Marlis Hausen-Mabilon wird heute in Saarburg beerdigt.

Nachruf : Witwe des letzten Glockengießers gestorben

Marlis Hausen-Mabilon wird am Montag in Saarburg beerdigt.

(itz)  Marlis Hausen-Mabilon ist am 25. August im Alter von 90 Jahren gestorben. Die Sterbeandacht für die Witwe des im Januar 2012 verstorbenen Glockengießermeisters Wolfgang Hausen-Mabilon wird am Montag, 2. September, um 10.30 Uhr in St. Laurentius Saarburg gehalten. Anschließend wird sie auf dem Friedhof in der Friedensaue beigesetzt. „Wir werden sie und ihren Mann in Ehren halten und die Familientradition mit dem Museum wahren“, sagt Anette Barth, Geschäftsführerin des Lokalen Bündnisses für Familie in der  Verbandsgemeinde Saarburg-Kell, das seinen Sitz in der ehemaligen Glockengießerei Mabilon hat. Besonders geschätzt habe sie, dass Marlis Hausen-Mabilon gerne ihr Wissen über die Werkstätten im Staden mit dem Team des Museums Glockengießerei Mabilon geteilt habe. Auch habe sie bis zuletzt Gruppen durch die Einrichtung geführt.

Marlis Hausen-Mabilon liebte es, zum Mittagessen in das Café Urban der Kulturgießerei zu kommen. Dabei unterhielt sie sich mit jedem, wollte wissen, wo er herkam und was er arbeitete. Immer schlug sie dabei den Bogen zur Geschichte des 1770 in Saarburg gegründeten Unternehmens und wusste, wo die nächste Mabilon-Glocke in der Nachbarschaft des Gesprächspartners hing. Bis zuletzt nahm sie großen Anteil an der Entwicklung der Werkstätten der ehemaligen Glockengießerei.

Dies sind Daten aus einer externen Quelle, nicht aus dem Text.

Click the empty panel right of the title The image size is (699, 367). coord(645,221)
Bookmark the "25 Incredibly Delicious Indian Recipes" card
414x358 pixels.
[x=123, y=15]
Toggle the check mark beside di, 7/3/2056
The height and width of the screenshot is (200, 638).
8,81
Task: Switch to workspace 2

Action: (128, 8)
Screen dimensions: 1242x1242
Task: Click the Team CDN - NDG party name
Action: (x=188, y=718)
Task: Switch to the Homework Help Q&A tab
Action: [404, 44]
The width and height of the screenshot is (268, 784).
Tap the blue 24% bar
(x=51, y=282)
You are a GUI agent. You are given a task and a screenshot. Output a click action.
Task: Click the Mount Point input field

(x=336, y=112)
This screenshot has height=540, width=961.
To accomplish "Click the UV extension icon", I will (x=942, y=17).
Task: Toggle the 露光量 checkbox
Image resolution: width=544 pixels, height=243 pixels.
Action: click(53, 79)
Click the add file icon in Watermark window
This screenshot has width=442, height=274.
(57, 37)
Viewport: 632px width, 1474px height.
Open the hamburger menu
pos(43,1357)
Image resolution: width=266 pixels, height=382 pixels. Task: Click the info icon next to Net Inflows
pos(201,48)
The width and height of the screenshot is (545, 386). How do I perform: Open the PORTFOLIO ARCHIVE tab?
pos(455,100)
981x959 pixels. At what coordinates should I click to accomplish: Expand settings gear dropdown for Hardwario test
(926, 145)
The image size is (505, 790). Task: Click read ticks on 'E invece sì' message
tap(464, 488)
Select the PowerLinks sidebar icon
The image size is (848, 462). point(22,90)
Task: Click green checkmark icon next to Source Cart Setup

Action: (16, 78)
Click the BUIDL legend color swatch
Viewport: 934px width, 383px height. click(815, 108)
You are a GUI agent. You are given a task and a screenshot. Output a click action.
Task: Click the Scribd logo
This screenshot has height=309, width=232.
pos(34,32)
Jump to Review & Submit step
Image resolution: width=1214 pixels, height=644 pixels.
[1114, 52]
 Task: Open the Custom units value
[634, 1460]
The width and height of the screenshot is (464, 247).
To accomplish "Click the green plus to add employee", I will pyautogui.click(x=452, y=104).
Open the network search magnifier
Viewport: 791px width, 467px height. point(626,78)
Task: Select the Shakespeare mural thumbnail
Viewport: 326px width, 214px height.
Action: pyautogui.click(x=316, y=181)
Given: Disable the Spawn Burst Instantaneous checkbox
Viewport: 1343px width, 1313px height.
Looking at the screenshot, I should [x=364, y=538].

Die letzte von Wolfgang Hausen-Mabilon entworfene Glocke wurde im Jahr 2002 im Staden gegossen und  nach Lima (Peru) verschifft. Da die Familie Hausen-Mabilon keine Kinder hatte,  wurden die Werkstätten an die Stadt Saarburg mit der Auflage übergeben, dort ein Museum zu unterhalten. Wenn am Montag die Trauerglocke in der Pfarrkirche St. Laurentius zu Beginn der Sterbeandacht läutet, endet die fast 250-jährige Geschichte der Familie Hausen-Mabilon in Saarburg. Die Trauerglocke ist eine von drei noch erhaltenen Glocken, die der Firmengründer Urbain Mabillot für das Gotteshaus gießen musste, um vor dem Nordtor der Stadt einen „Schmelzofen“ errichten zu dürfen.